On August 8, 2007, the Bankruptcy Court for the Southern District of Florida issued another case siding with this line of cases in In re Morgan, Case No. 06-11263-BKC-AJC (Bankr.S.D.Fla. August 8, 2007)(Cristol, J.). Morgan involved an over-median income debtor whose real property was not subject to a mortgage. The Debtor claimed a deduction for mortgage/rent under the Local Standards even though he did not actually have a mortgage payment. The chapter 13 Trustee argued that the Debtor was not entitled to this deduction as he did not actually have a mortgage payment. In accordance with the Wilson and Hartwick line of cases, the court agreed with the Debtor and held that the plain meaning of the phrase "applicable monthly expenses" found in section 707(b)(2)(A)(ii)(I) of the Bankruptcy Code entitled the Debtor to deduct from CMI the Local Standard allowance without regard to whether the Debtor actually pays a housing/rental expense. The court noted the distinction in the use of the words "applicable" and "actual" as used by the Bankruptcy Code. The court found that section 707(b)(2)(A)(ii)(I) provides that a debtor's expenses "shall be" the "amounts specified" in the Local Standards and that the statute makes no provision for reducing the specified amounts to the debtor's actual expenses.

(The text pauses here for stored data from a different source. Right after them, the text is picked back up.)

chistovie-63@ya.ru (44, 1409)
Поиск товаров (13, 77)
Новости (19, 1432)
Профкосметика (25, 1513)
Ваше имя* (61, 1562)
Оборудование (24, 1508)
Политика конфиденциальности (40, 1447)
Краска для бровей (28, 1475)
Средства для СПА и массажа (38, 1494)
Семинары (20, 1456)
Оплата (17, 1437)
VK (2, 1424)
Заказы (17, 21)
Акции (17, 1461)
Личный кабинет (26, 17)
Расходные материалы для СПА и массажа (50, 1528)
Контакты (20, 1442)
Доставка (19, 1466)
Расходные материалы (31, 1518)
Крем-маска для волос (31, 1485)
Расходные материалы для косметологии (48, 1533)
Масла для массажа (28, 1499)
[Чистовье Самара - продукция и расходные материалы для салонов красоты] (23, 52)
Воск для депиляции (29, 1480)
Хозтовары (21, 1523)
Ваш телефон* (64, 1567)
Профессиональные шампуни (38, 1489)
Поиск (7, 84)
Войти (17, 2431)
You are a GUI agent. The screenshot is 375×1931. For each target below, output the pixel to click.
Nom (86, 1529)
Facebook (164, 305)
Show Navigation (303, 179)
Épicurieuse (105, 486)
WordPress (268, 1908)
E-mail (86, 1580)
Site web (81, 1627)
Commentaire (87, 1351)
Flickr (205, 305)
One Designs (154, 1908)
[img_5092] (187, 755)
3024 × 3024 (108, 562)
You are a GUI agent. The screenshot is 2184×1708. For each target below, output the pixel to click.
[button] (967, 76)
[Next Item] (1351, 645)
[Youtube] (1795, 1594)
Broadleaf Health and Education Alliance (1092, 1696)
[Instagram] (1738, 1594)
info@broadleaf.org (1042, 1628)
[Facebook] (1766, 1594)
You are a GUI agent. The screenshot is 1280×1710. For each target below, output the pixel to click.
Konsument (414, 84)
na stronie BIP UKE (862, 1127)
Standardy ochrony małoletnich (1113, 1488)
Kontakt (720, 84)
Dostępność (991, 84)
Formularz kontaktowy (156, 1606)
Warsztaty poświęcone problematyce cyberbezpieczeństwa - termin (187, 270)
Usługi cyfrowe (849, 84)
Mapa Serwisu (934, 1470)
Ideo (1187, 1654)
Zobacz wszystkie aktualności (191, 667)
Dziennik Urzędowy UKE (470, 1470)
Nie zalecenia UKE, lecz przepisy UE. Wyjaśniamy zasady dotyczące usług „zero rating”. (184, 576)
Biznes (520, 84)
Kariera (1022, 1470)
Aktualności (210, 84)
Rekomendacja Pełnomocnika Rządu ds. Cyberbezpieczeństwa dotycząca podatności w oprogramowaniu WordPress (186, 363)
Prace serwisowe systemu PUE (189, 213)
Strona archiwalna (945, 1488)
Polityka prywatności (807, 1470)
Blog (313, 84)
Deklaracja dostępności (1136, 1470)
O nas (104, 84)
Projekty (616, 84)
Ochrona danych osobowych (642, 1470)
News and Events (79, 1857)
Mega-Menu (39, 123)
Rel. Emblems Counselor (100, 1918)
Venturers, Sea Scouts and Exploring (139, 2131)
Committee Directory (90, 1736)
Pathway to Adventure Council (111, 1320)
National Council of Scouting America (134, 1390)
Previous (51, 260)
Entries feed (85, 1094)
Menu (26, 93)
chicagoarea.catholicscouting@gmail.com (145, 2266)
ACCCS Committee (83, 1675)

The court noted that while few courts have addressed the Local Standard deduction with regard to housing, that bankruptcy courts across the country have faced the same issue with regards to the transportation deduction under the Local Standards and noted the split in authority. The court cited with approval other housing expense cases of In re Farrar-Johnson, 353 B.R. 224 (Bankr.N.D.Ill.2006) and In re Naslund, 359 B.R. 781 (Bankr.D.Mont.2006).

Sunday, August 5, 2007

Collateral Estoppel and Piercing of the Corporate Veil in the OJ Simpson Related Bankruptcy Case

As has been reported in the national media, the OJ Simpson civil case has found its way to the Bankruptcy Court of the Southern District of Florida. The decision reported was In re Lorraine Brooke Associates, Inc., Case No. 07-12641 (Bankr.S.D.Fla. July 2, 2007)(Cristol, C.J. Emeritus). In this corporate chapter 7 case, the objection to the claim of Frederic Goldman came before the court. Goldman's secured claim in the amount of approximately $38 million dollars was based on the judgment against OJ Simpson obtained in the Los Angeles County Superior Court in 1997. The stock of the Debtor corporation was owned by Simpson's four adult children.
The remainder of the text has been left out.